(Collected data entries)
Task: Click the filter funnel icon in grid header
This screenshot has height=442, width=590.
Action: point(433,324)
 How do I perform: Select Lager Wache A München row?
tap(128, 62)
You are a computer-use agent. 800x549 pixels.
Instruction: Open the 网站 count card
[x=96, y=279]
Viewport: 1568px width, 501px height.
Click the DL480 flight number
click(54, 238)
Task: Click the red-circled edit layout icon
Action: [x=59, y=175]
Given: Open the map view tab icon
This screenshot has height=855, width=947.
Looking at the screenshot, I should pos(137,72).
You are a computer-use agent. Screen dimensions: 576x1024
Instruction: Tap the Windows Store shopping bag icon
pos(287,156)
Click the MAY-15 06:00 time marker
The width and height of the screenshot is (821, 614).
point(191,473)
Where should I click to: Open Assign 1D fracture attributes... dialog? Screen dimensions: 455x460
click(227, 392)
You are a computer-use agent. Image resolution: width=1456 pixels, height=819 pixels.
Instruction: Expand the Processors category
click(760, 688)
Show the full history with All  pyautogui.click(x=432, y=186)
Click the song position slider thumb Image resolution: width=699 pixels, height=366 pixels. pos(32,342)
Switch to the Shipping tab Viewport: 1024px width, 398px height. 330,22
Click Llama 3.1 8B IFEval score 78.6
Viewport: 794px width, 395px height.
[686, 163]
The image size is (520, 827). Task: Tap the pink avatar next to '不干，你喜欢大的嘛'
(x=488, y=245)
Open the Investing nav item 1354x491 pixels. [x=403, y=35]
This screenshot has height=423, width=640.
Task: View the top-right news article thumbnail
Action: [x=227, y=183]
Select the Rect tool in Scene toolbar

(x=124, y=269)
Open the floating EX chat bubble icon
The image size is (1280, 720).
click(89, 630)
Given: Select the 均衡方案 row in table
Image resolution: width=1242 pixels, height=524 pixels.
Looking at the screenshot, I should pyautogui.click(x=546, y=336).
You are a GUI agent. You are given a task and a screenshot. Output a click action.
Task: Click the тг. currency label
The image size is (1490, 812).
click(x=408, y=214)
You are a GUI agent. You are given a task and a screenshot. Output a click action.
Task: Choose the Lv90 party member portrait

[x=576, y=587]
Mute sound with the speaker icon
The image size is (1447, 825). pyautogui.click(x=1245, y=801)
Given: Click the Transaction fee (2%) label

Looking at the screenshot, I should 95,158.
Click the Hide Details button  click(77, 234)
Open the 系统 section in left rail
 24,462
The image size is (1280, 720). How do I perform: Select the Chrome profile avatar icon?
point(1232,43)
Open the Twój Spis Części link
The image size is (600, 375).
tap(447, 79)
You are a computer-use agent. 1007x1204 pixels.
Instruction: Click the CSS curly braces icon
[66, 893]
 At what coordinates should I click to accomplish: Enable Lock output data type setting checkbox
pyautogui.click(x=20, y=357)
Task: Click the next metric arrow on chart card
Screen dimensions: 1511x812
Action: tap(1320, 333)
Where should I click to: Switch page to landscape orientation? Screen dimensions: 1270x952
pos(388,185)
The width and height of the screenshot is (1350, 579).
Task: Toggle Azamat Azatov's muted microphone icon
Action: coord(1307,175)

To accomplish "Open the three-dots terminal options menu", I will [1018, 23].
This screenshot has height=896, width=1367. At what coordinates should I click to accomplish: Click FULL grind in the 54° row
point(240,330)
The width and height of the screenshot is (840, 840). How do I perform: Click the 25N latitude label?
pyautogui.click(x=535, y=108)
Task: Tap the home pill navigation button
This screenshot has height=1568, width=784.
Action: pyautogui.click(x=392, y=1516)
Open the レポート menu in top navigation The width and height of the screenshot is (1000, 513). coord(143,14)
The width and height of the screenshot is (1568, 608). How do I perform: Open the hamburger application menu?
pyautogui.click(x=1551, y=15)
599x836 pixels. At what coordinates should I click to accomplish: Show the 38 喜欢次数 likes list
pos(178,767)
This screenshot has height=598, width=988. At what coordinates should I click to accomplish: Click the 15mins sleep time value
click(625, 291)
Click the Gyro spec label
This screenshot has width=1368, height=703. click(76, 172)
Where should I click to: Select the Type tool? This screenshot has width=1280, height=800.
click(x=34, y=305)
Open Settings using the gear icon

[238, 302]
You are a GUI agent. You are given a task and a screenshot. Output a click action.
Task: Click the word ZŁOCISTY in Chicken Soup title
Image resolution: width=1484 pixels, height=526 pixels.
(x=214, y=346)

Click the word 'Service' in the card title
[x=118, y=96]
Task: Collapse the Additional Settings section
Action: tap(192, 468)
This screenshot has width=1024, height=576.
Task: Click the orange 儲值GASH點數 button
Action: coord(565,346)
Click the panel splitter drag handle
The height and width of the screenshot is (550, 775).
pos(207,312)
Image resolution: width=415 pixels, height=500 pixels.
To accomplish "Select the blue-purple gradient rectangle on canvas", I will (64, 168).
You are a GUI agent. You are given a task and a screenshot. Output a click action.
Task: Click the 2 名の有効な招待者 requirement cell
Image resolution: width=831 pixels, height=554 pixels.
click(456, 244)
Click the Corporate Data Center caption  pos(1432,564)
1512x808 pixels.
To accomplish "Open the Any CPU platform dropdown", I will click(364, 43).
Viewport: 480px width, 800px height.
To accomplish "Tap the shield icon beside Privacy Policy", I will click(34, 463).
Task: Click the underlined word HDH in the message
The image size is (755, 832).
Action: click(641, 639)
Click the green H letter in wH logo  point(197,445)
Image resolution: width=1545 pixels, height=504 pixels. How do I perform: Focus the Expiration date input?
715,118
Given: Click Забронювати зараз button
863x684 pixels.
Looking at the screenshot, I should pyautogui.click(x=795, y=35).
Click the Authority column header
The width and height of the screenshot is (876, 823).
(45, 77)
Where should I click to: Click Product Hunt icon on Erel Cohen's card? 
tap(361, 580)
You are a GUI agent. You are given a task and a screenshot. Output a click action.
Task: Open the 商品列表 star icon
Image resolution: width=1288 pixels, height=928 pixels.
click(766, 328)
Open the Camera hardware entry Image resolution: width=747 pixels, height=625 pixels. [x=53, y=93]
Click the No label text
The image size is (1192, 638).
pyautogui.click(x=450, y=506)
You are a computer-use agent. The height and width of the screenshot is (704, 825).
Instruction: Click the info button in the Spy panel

◆ **REQUIRED WORK**: Lines that hold the word "navigation" are the ones to copy from the entries above.

◆ **SOLUTION TO THIS TASK**:
Task: Tap the home pill navigation button
Open the レポート menu in top navigation The width and height of the screenshot is (1000, 513). coord(143,14)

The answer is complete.